12 April

Bingo Night, Movie Time. Bittersweet Visit To The Mansion

by Jon Katz

It was Bingo night tonight, a subdued night, I think people had a lot on their minds beyond Bingo.

Afterwards, several of the residents sat down for some quiet time to watch a movie.

I’ve been a hospice and elder care volunteer for some time, and I can say that the hardest part of this work is that people get sick and vanish to nursing homes, or die, and no one is permitted to tell me.

I am, by law, the last to know. Volunteers work in the gray zone, part of the process, but not really in the process, we stake around the edges.

One of the Mansion residents Red and I visited regularly was very ill, I could see that, but I didn’t realize until yesterday that someone else was living in her room, sitting in the chair she used to sit in.

I asked one of the residents where she was, and learned that she had died.

There was also some sadness in the Mansion because Winnie, a Bingo regular and the unofficial caretaker of Summer the Mansion cat, left yesterday to go back to her family.

The doctor cleared her to leave, she had come to the Mansion for temporary relief of a health condition.

I noticed Summer the cat searching for her, the last thing Minnie did before bed was let Summer in, open the stair door to the downstairs rooms, and feed her. Summer spent the night sleeping next to Winnie, she seemed lost. It’s unusual for people to go  home again, the staff was glad for her but also very sad, Minnie was much-loved.

Everyone who lives or works at the Mansion gets used to this, Summer will have to as well.

There is always coming and going at the Mansion, arrivals, departures, disappearances. I wish I got to say goodbye to Winnie, she read every one of my books and played Bingo every Friday.

Sylvie was waiting for me in the Bingo room, she came to tell me her religious community did not want her meditating, so she wouldn’t be coming to my meditation class. I didn’t ask what the problem was, it’s not my concern.

Sylvie looked troubled, and she asked me if I would still like her. I said of course I would, there are no strings attached to my meditation class, I would not only continue to like her, but I said I would continue to love  her. That is what my faith means to me. She seemed relieved, and then smiled.

“Good,” she said, and got up and left.

I wish I got to say goodbye to B, who died recently without my knowing it. I’m not in the loop and do not need to be or want to be. But it hard for when somebody dies and I don’t know it.

People come and go all the time there, sometimes the aides take pity on me – they are good souls –  and let me know what’s happening. But most of the time,  I have to come across the truth myself.

Red rushed into this dead woman’s room tonight looking for her to sit in the chair, where she usually was. He seemed confused, just like Summer was when she was looking for Winnie.

I did feel low tonight at the Mansion, I wasn’t up for kidding or jokes or teasing (I get teased) or too much listening. Maria and i called the Bingo game and left, pausing to receive a few hugs and thanks.
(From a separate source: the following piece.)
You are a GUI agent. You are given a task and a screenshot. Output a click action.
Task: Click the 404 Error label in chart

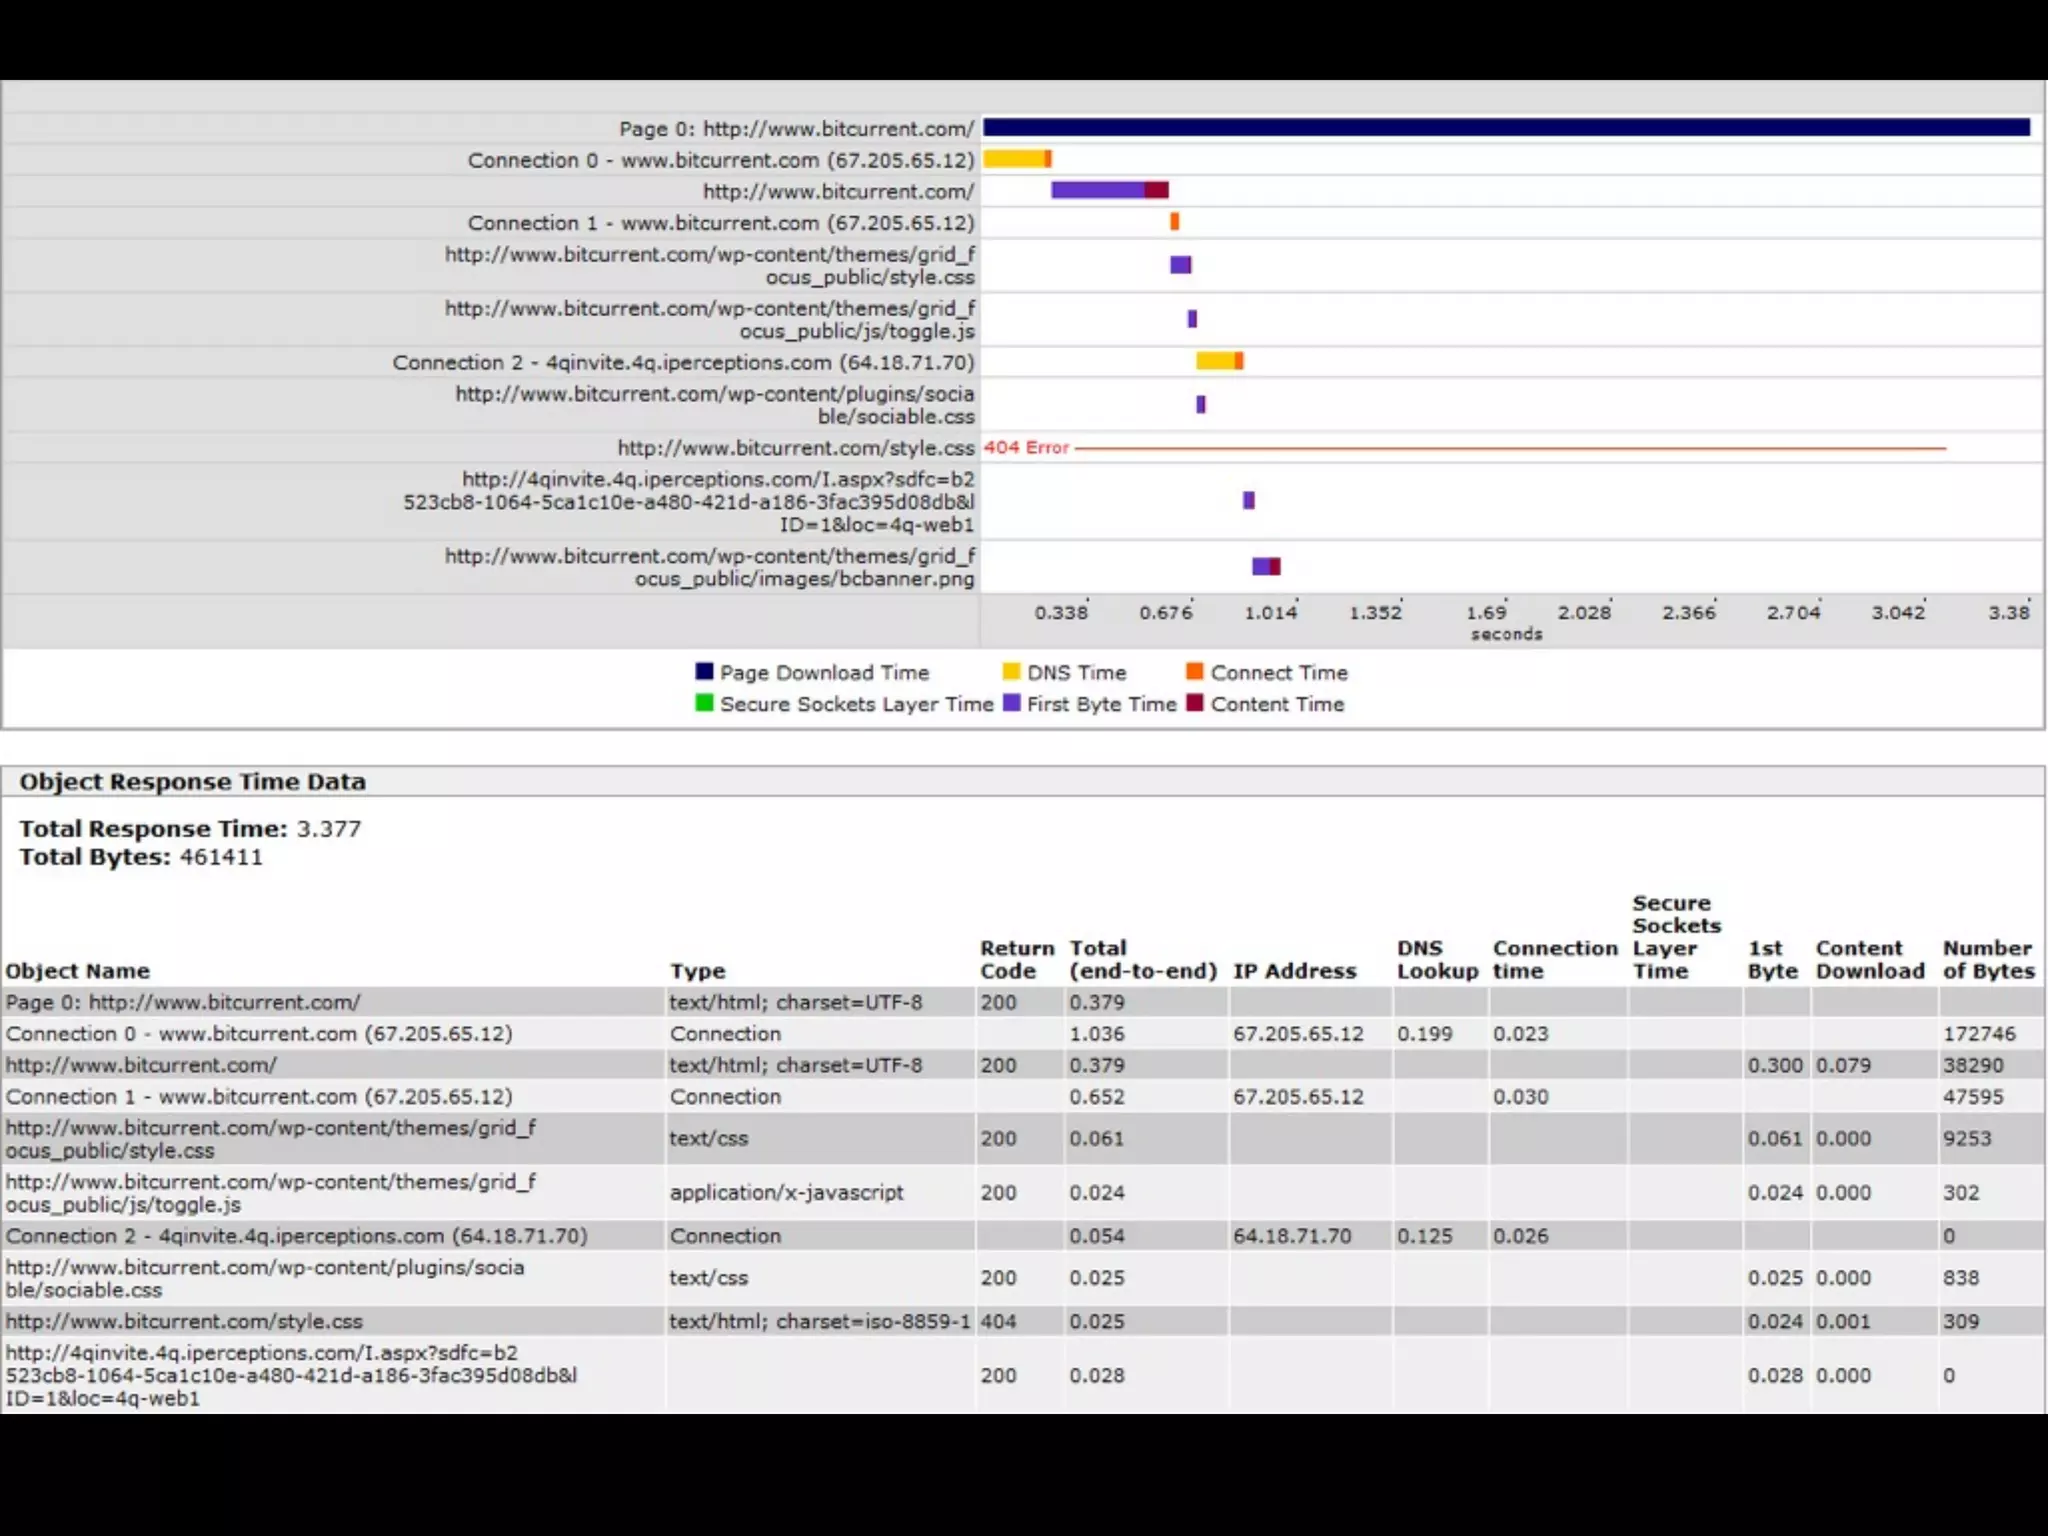coord(1026,448)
Animals are adaptable, so are humans. Summer will find a new room to settle in, someone else to feed her. Red has other people to see.  I hope my friend had a good and peaceful death.

That’s my life. And life.

3 Comments

  1. This post brought tears to my eyes and made me think of Connie. I never had the pleasure of meeting her but I loved and liked her from your blog. Thanks Jon. I am sure their spirits are near you. God bless.
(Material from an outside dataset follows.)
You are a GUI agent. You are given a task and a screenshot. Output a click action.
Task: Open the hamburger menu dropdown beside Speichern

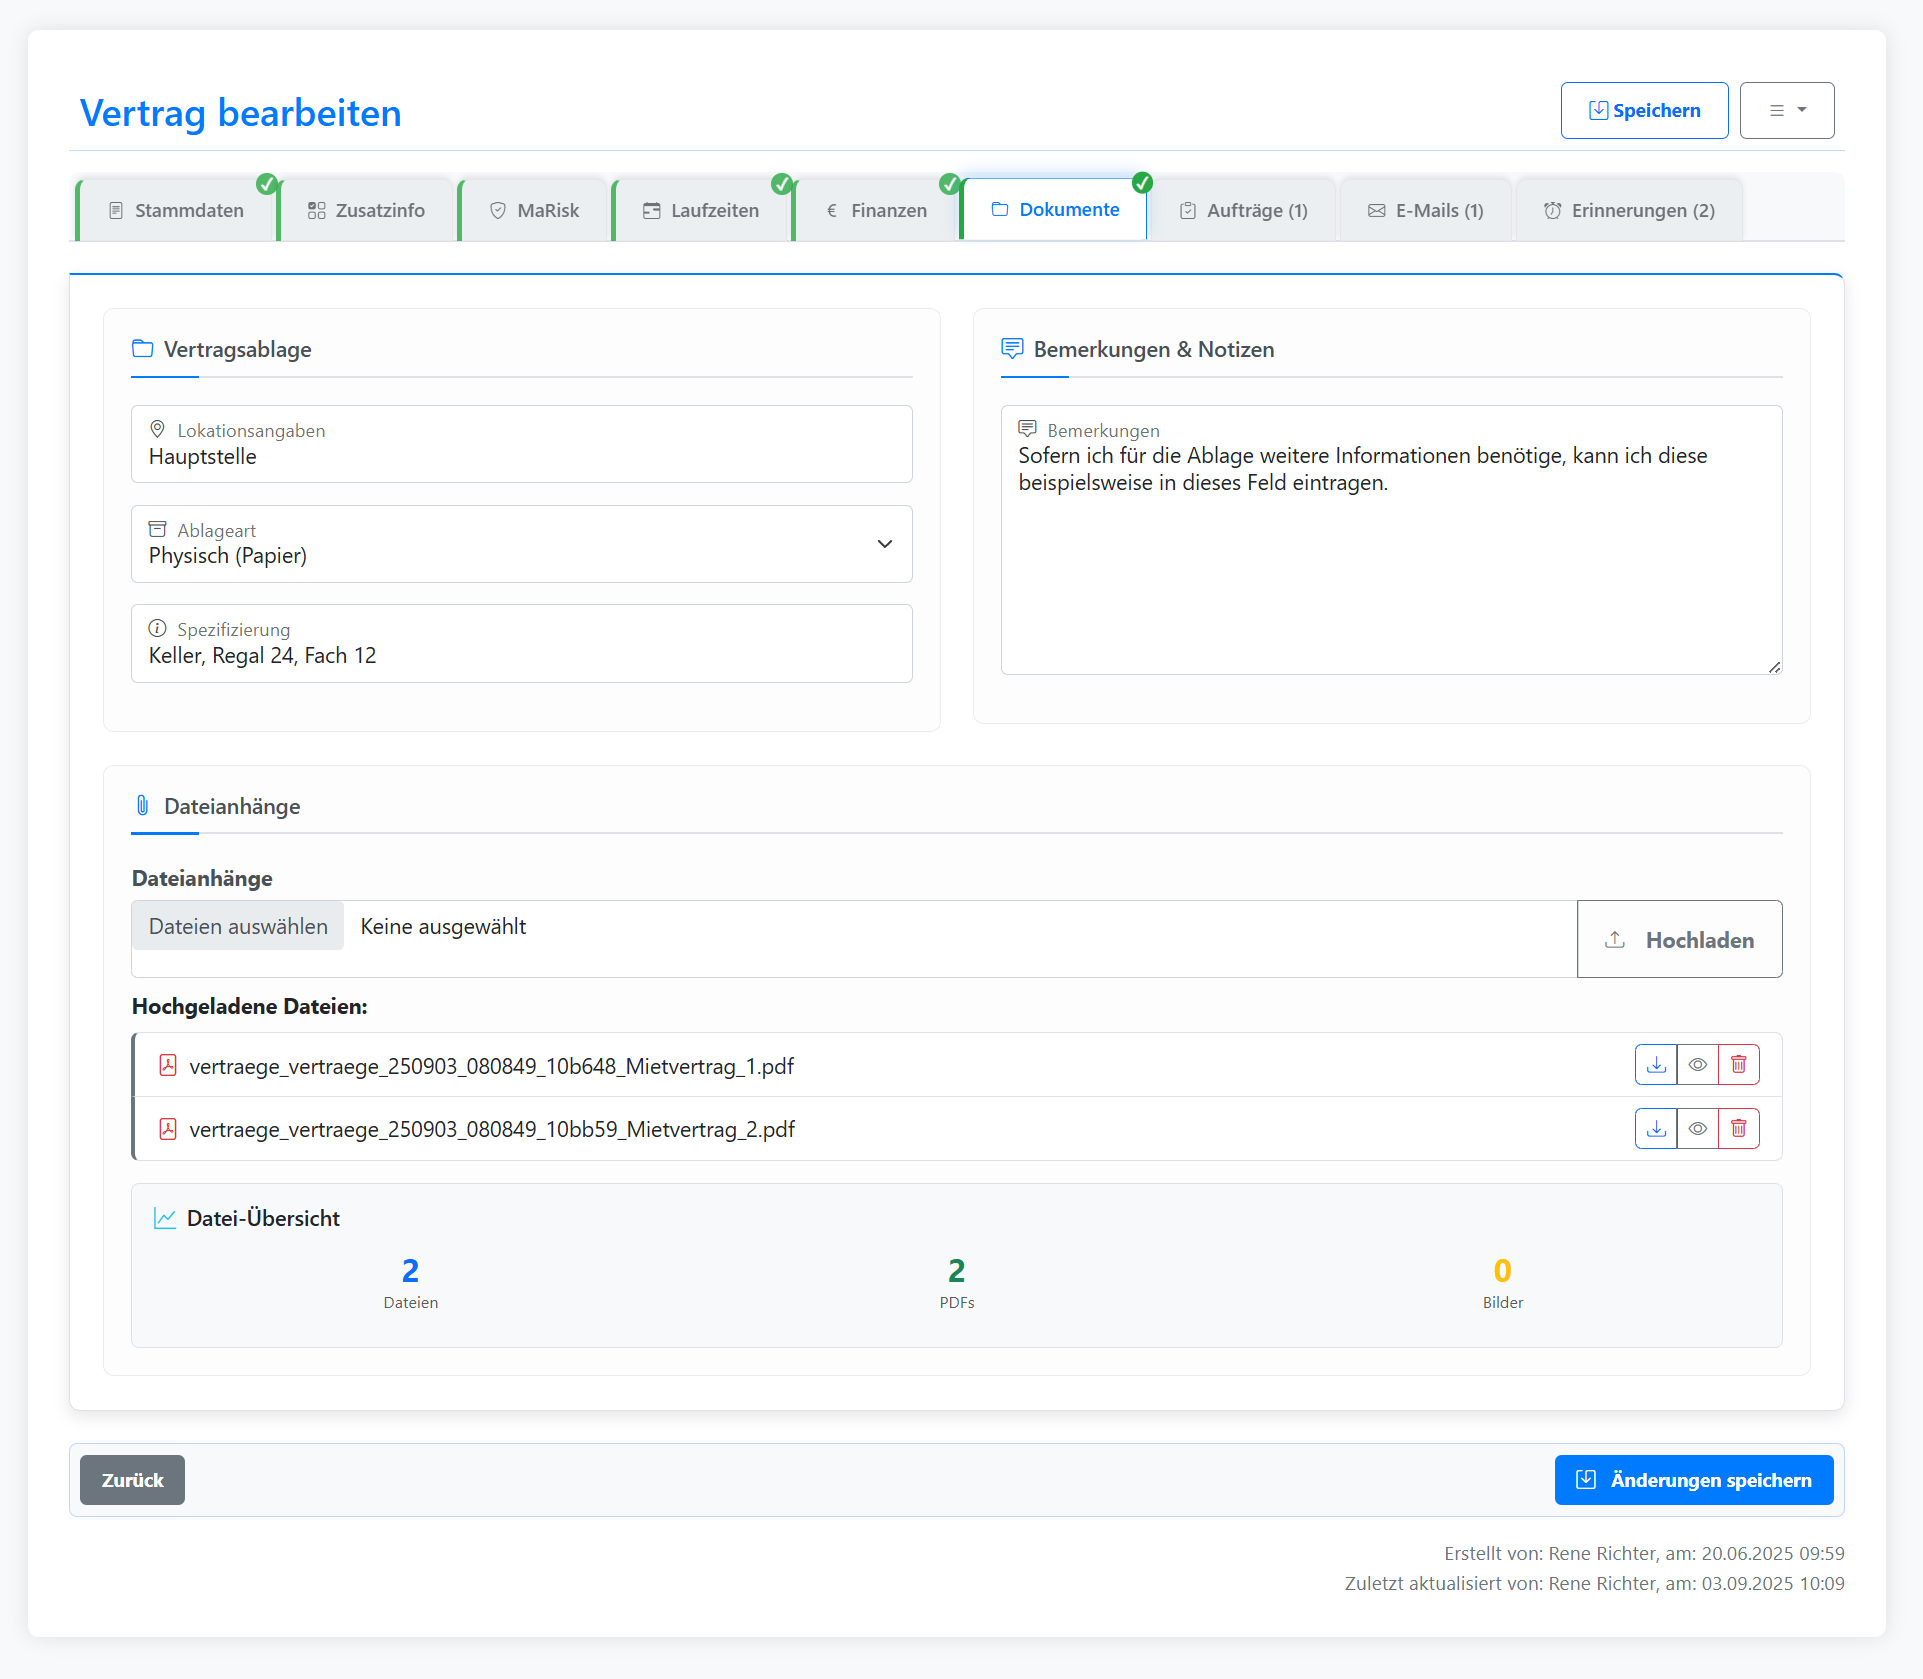[x=1786, y=110]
  2. I have heard Christian people complain about meditation being taught to children, or that yoga is bad. It is true both are Hindu religious practices. But I think that we can take beneficial parts of them & learn from them without taking the undesirable parts. I don’t want to chant mantras or talk about chakras or recite the names of their gods in my meditation. I think the physical healthy aspect of yoga can be taught without unlocking chakras. We used to have a Pastor who told us to approach new ideas : chew on the meat, spit out the bones.
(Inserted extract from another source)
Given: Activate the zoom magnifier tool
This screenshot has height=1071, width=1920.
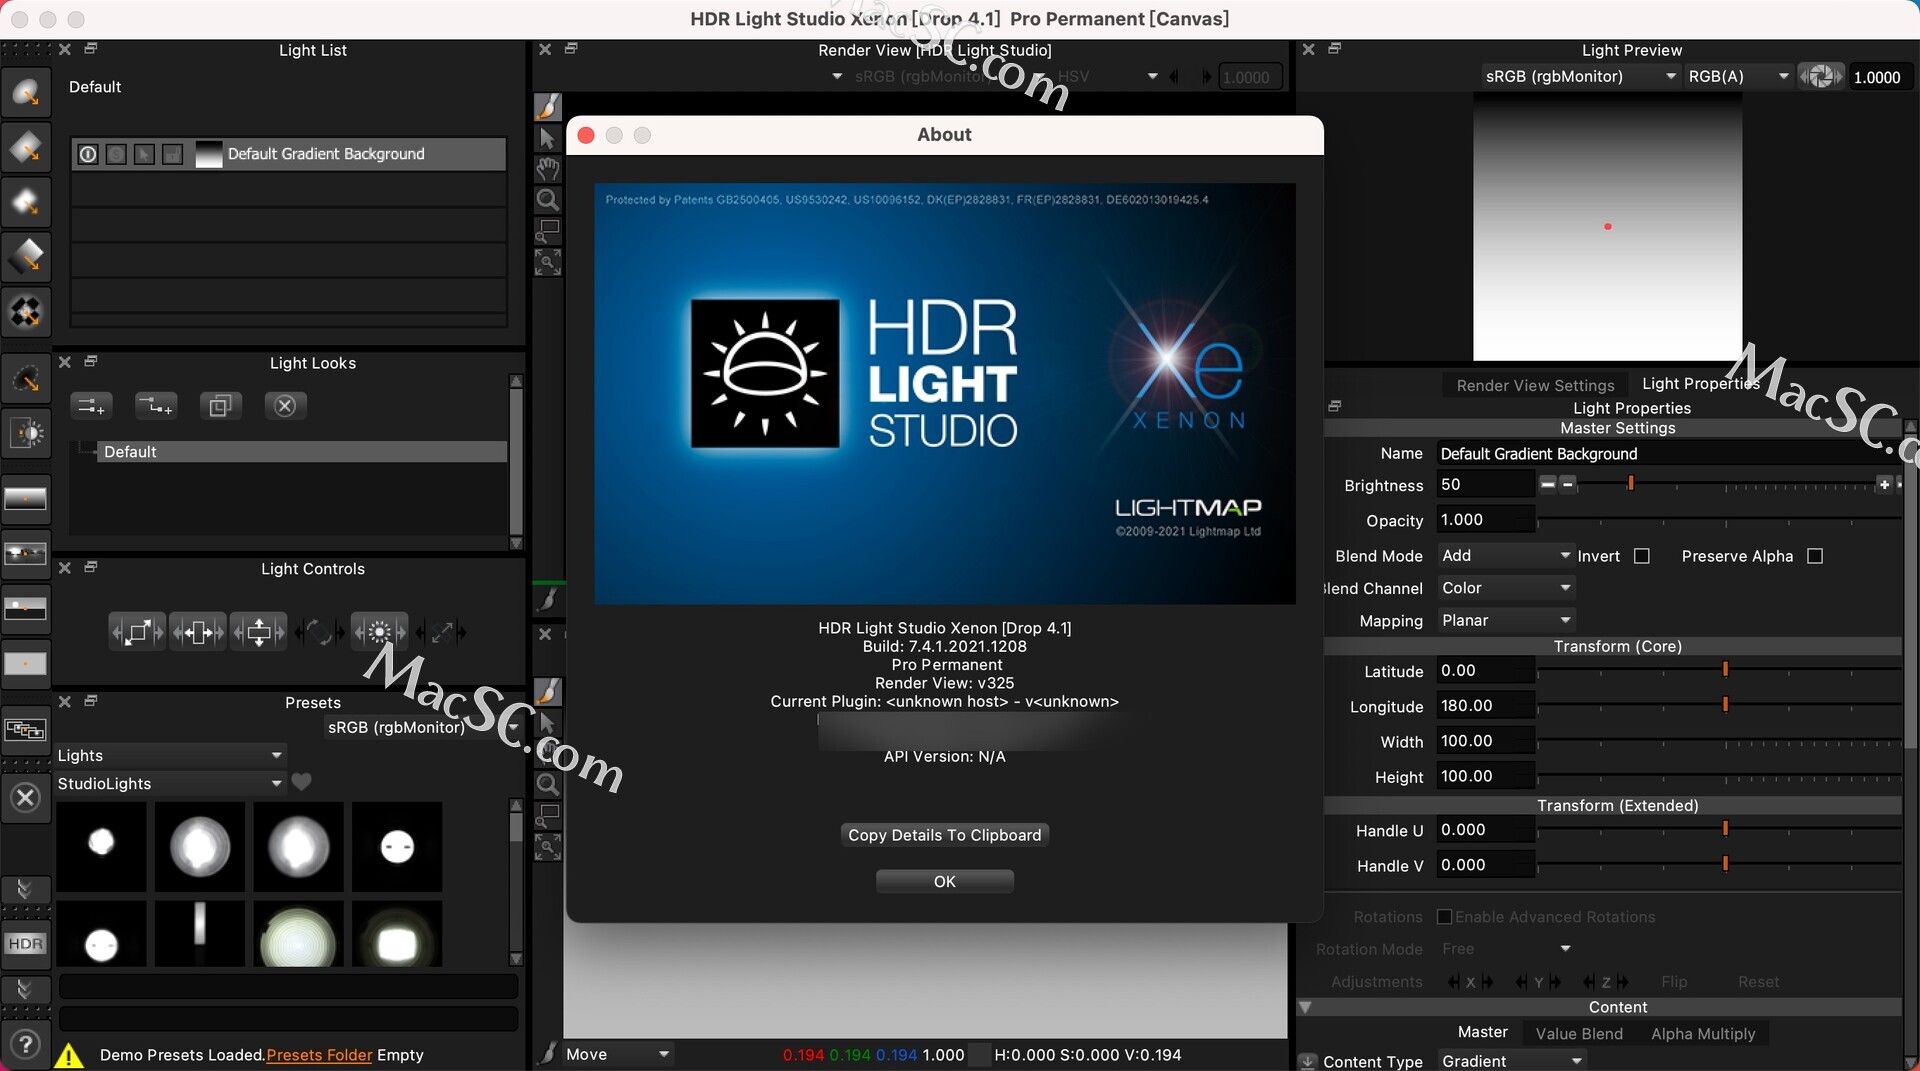Looking at the screenshot, I should [548, 199].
  3. I’m so sorry for your loss and that of the others that are grieving. What you are doing is so beautiful. What joy and happiness you gave them all, those that are there and those that have gone to the next happiness. I’m very sorry they won’t let Sylvie meditate. It seems a very unkind thing to do if it brought her peace and comfort. There is but one God called by many names and answering to all of them. Some people are more comfortable if they can put God in a tiny box with a specific label.